**YOUR OBJECTIVE**
Collect each line of the records containing the string "agent".

**RECORD EXCERPTS**
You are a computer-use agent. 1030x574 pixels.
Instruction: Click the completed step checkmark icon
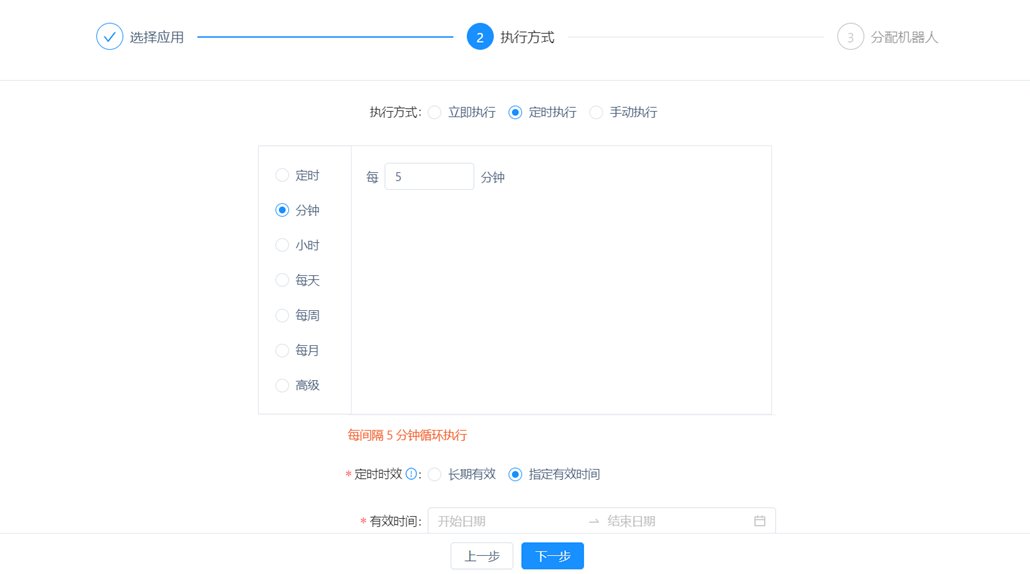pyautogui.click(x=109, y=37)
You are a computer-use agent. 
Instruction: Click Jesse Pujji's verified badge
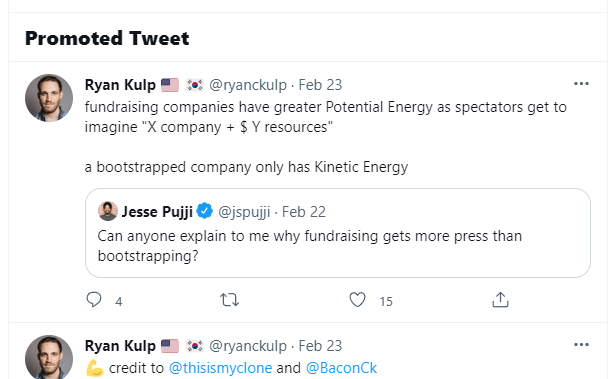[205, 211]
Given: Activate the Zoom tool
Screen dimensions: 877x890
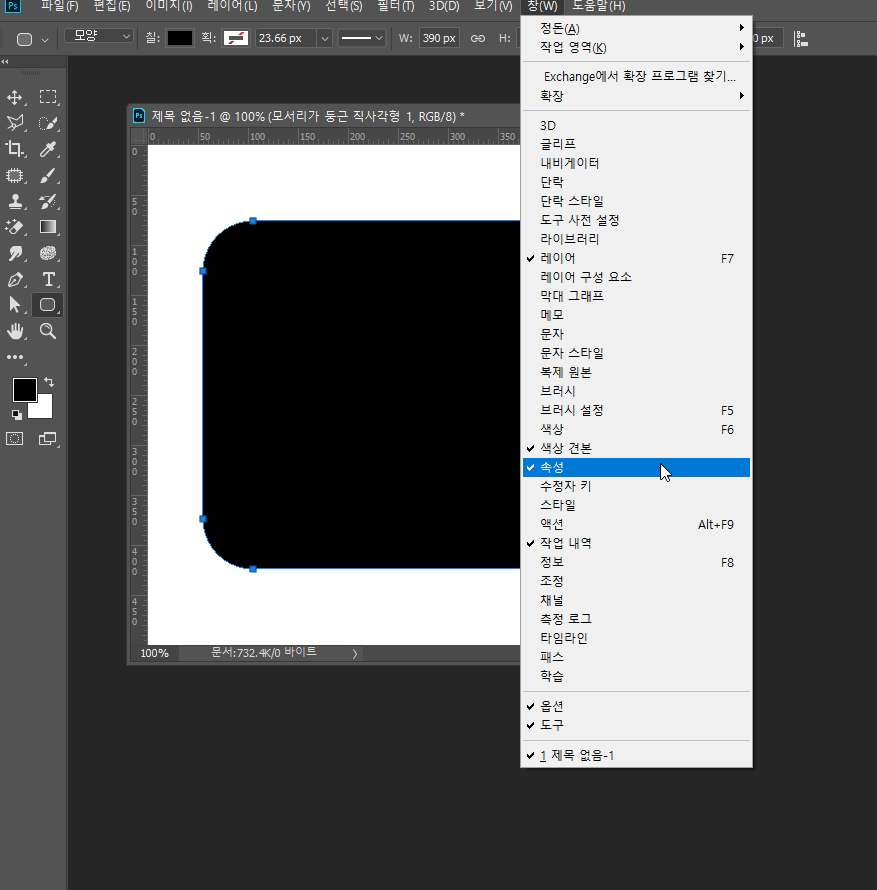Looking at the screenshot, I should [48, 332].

* * *

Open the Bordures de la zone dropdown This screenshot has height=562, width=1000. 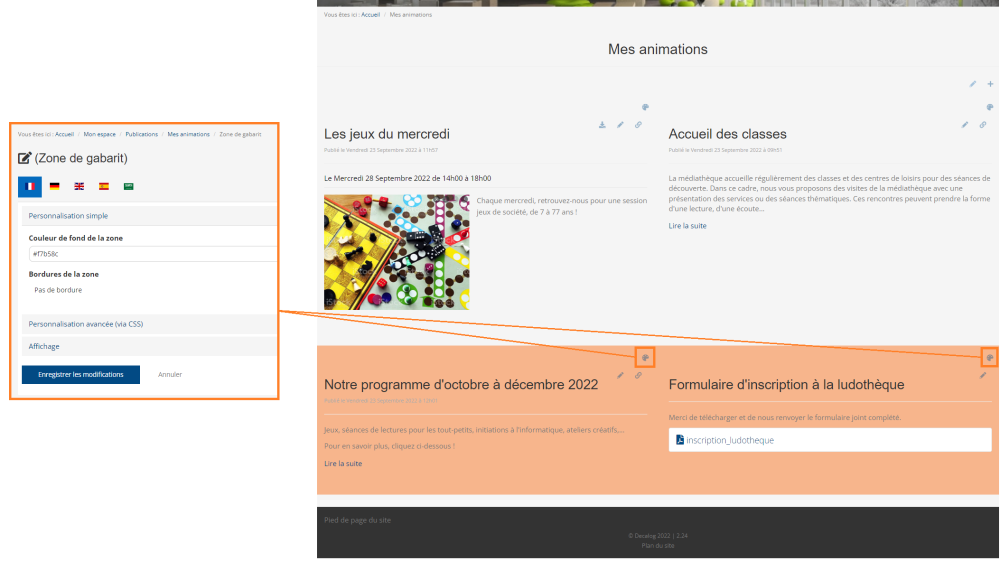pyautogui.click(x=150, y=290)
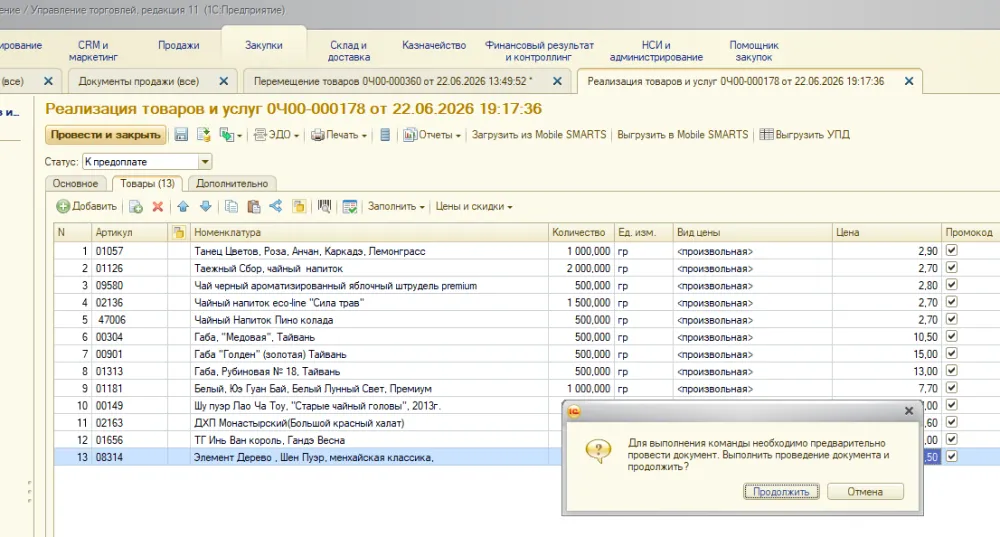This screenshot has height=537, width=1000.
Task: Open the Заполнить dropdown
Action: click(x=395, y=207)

...

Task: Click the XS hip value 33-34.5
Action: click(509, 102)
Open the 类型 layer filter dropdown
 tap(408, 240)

**EXERCISE RESULT**
You are a computer-use agent. 1030x574 pixels.
You are a computer-use agent. 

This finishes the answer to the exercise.